Per Fina quello di Gotor è “un libro che ha fatto discutere. Lui ha scritto tanto di questo periodo, ma questa è la lettura più ad ampio raggio che fa tesoro anche di altri suoi studi. Lo fa attraverso una scrittura che cattura. Molte delle contraddizioni di allora rimangono ancora oggi insolute”.
L’autore ha detto: “Ho sempre avuto dentro di me l’idea di fare un affresco sugli anni Settanta in generale, pur avendo già fatto esami specifici sul caso Moro. Dentro il secolo cosiddetto breve gli anni Settanta hanno un inizio, con cause e ragioni, che è precedente il dato cronologico. Nel 1966 c’è l’alluvione di Firenze che segnò una mobilitazione dei giovani italiani che scelsero l’impegno civile e ci fu il primo delitto politico, quello del giovane socialista Paolo Rossi, nel corso di scontri con i fascisti. La fine simbolica è il 1982, la vittoria dei Mondiali di calcio, quando le piazze sono occupate dopo tanto tempo in modo gioioso”.

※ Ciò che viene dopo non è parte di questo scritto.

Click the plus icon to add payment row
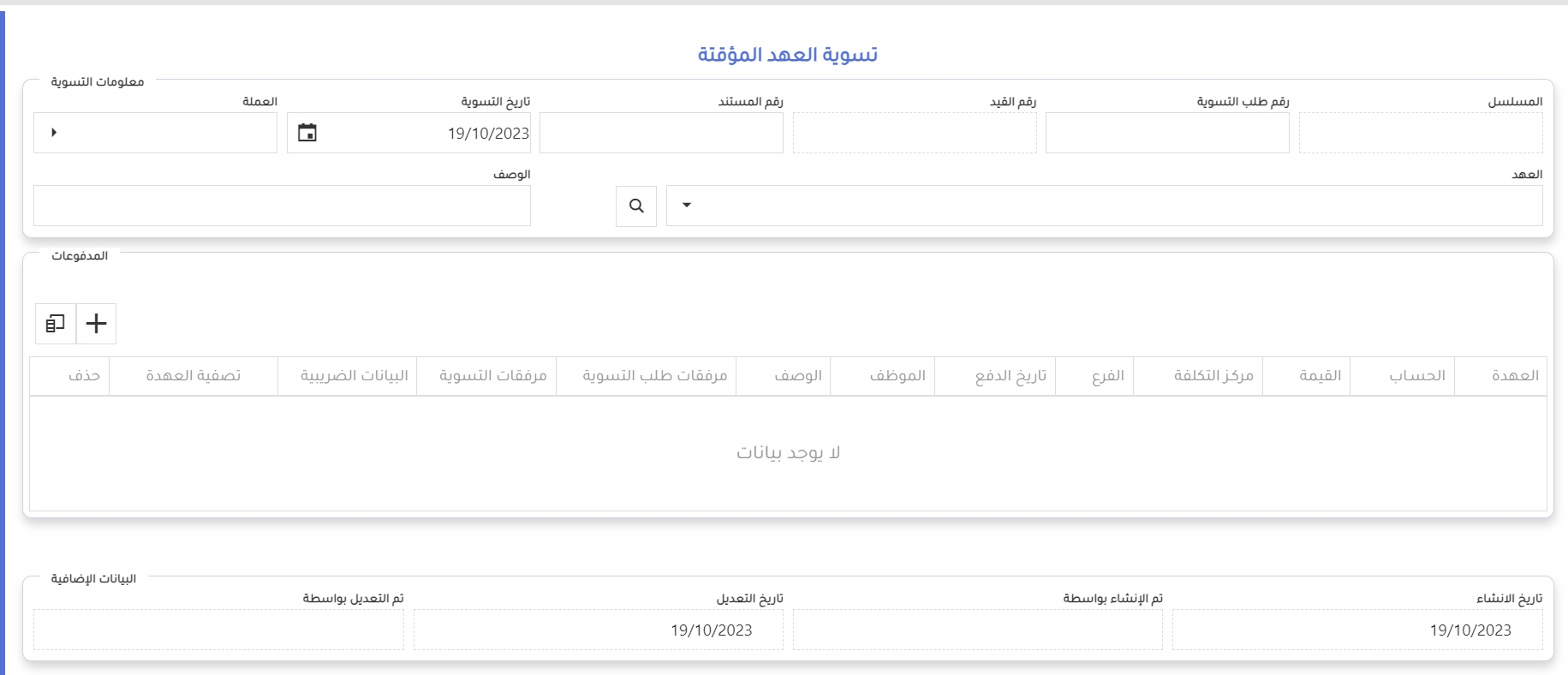Image resolution: width=1568 pixels, height=675 pixels. [97, 324]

Gotor ha spiegato che il suo rapporto con gli anni Settanta “è di chi è nato nel 1971, a Roma. Ero abituato da bambino a percorrere il ponte Garibaldi, dove morì Giorgiana Masi e c’è la lapide che la commemora. Lo sguardo che nella memoria pubblica si ha degli anni Settanta ha creato un po’ un luogo comune, fondato sulla terribile violenza, ma si tratta di una sola faccia della luna perché furono anche un periodo di straordinaria modernizzazione italiana, probabilmente maggiormente che in qualsiasi altro decennio del Novecento. Vi fu una serie di riforme che cambiò la qualità della democrazia in Italia. Il problema storico che ne deriva è la convivenza di questo aspetto con un tale scoppio di violenza. Importante fu il contesto internazionale, perché la violenza che l’Italia ha subito dal 1969 non ha solo implicazioni autoctone: non è un caso che lo stragismo sia terminato in corrispondenza della fine della guerra fredda”.

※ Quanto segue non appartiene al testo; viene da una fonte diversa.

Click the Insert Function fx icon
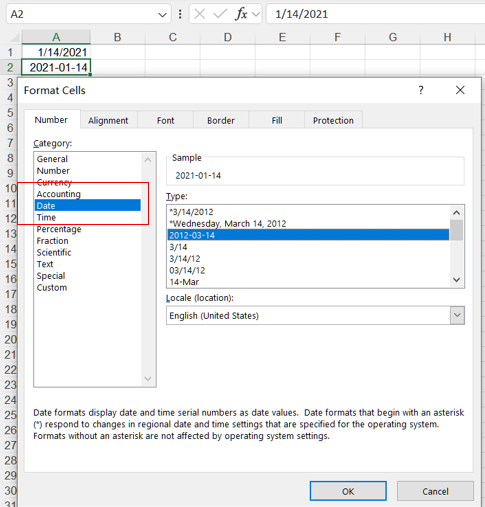The image size is (485, 507). tap(241, 14)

Alcune considerazioni sul metodo e gli obiettivi: “Lo storico parte dalle domande che il presente gli suggerisce, sperando che raccontare il passato possa avere una funzione civile. Il libro parla soprattutto a chi ha superato i settant’anni ma c’è anche il rapporto con chi è giovane e può avere voglia di ripercorrere la storia del nostro Paese per capire l’oggi. E’ difficile sperare di parlare a entrambi i pubblici, il mio sogno è di riuscirci”.

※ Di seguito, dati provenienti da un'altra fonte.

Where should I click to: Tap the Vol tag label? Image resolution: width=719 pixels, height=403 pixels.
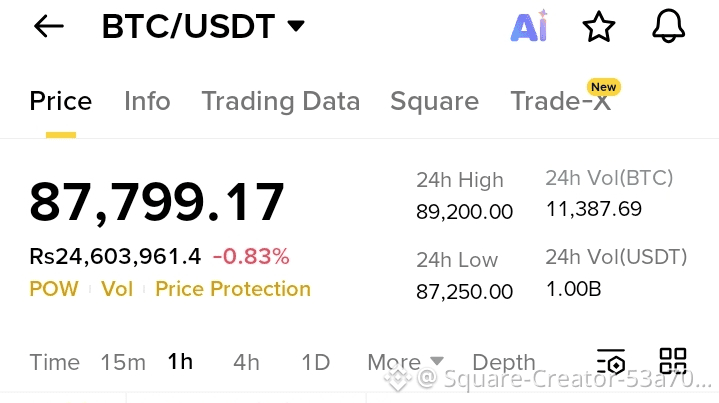tap(117, 289)
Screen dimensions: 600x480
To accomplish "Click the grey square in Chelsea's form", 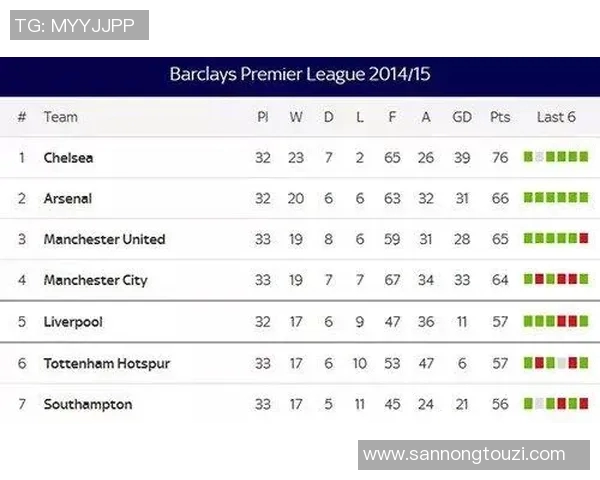I will [x=540, y=157].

Gotor ha parlato anche del suo incarico da assessore della cultura nella capitale, ricordando che partendo da una situazione difficile a causa del malgoverno degli anni scorsi e delle ferite lasciate dal Covid grazie a una politica di investimenti “le cose stanno andando, siamo riusciti ad esempio a dare vita a un’estate romana che incontra la soddisfazione delle cittadine e dei cittadini di Roma”.